I would still say you are giving up alot of time to become a physician and that the pay needs to reflect that. One is not making much money in undergrad, medical school, and residency which is a large period of time in one's life. They are agreeing to make that sacrifice on the condition that when they are an attending they will be compensated fairly for that sacrifice.

I do agree people in academia need to be paid more for what they do. It's absurd that one should have to take a pay cut in order to teach the next generation of physicians.
 
I'm going to comment that I don't understand this concept of "giving up" something to become doctor from a logical point of view. If I went into [insert industry here] I would be giving up the opportunity to become a doctor. Someone explain to me why I am entitled to claiming I sacrificed more than the next guy.
 
I'm going to comment that I don't understand this concept of "giving up" something to become doctor from a logical point of view. If I went into [insert industry here] I would be giving up the opportunity to become a doctor. Someone explain to me why I am entitled to claiming I sacrificed more than the next guy.
To me it's not the job that's the important thing rather the time itself. The same concept could be made to anyone else. If someone spends 20 years of their life working on average 60-80 hours a week to make it to CEO of a company they deserve to get paid a few million a year. I am of the opinion that the amount of time and stress one dedicates to become a physician entitles them to a lifestyle like one we have today or better.
 
To me it's not the job that's the important thing rather the time itself. The same concept could be made to anyone else. If someone spends 20 years of their life working on average 60-80 hours a week to make it to CEO of a company they deserve to get paid a few million a year. I am of the opinion that the amount of time and stress one dedicates to become a physician entitles them to a lifestyle like one we have today or better.
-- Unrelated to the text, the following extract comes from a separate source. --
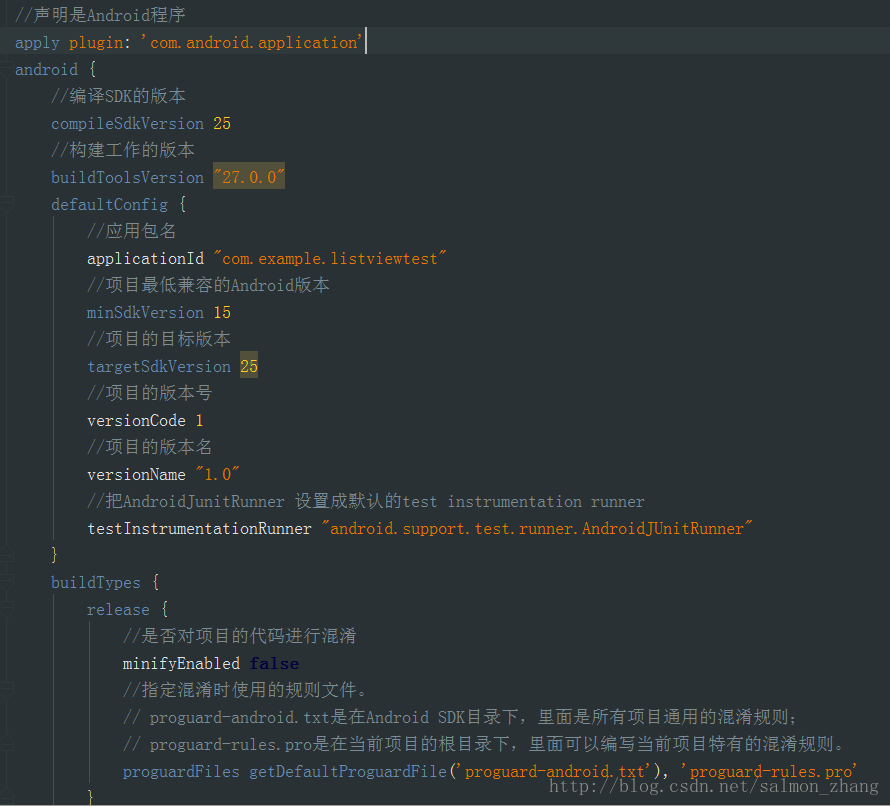Screen dimensions: 890x806
Task: Select the false value after minifyEnabled
Action: [x=274, y=663]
I agree completely that someone who provides something to society which is extremely worthwhile should be paid their worth. If you make a vaccine that cures malaria, in my view you should be one of the richest people in the world. The told and untold good such an action would do is incalculable.

I don't understand the language around sacrifice in the context of choosing a profession; doesn't seem to really fit since no matter what you do, you will sacrifice one thing for another thing. The only way I think someone could hold the "I gave up [insert x opportunity here] therefore I deserve money" is if they were forced into medicine against their will despite an equal opportunity to do the thing they otherwise feel they sacrificed in the name of a career in medicine.
 
I agree completely that someone who provides something to society which is extremely worthwhile should be paid their worth. If you make a vaccine that cures malaria, in my view you should be one of the richest people in the world. The told and untold good such an action would do is incalculable.
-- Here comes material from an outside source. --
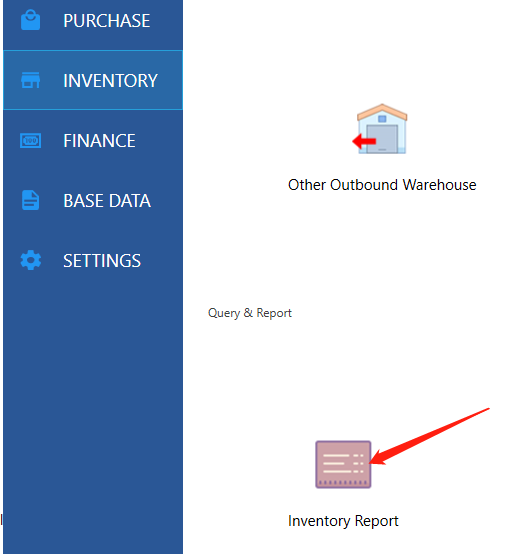
Task: Go to the FINANCE section label
Action: tap(99, 141)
I don't understand the language around sacrifice in the context of choosing a profession; doesn't seem to really fit since no matter what you do, you will sacrifice one thing for another thing. The only way I think someone could hold the "I gave up [insert x opportunity here] therefore I deserve money" is if they were forced into medicine against their will despite an equal opportunity to do the thing they otherwise feel they sacrificed in the name of a career in medicine.
I can't speak for everyone but for me my time is worth something. If I'm spending at least 11 years of my life being educated and then training to do something I want to be compensated for that. My question is if congress passed a law tomorrow that cut physician pay significantly because they believe that the time spent training and getting educated didn't matter, what do you think would happen to the quality and quantity of doctors? Do you think there would still be the same amount of people applying to medical school?
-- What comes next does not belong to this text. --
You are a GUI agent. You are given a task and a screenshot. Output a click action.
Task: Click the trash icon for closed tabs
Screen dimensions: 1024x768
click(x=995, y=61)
Noone is forcing anyone to be a doctor but we need highly skilled doctors. In order to prove that one has that potential one needs to have a degree, high GPA, MCAT, and lots of volunteer hours. Then 4 years of medical school and residency. I think that most people that undergo this expect to be compensated for all of it. This process weeds out all that are not the best of the best and those that make it want to be paid for it.
 
My question is if congress passed a law tomorrow that cut physician pay significantly because they believe that the time spent training and getting educated didn't matter, what do you think would happen to the quality and quantity of doctors? Do you think there would still be the same amount of people applying to medical school?

This process weeds out all that are not the best of the best and those that make it want to be paid for it.
This is actually something I've been thinking about on my own, as someone who is so surprised that teachers and pediatricians aren't paid much much more...

Can't say for sure. But those who go into the "less compensated" specialties either really love the profession or couldn't cut it for something else "more competitive."
When we compensate physicians like we compensate athletes, we select for geniuses and those who are in it for the $$$.
Pick your poison I guess. Also, correct me if I'm wrong.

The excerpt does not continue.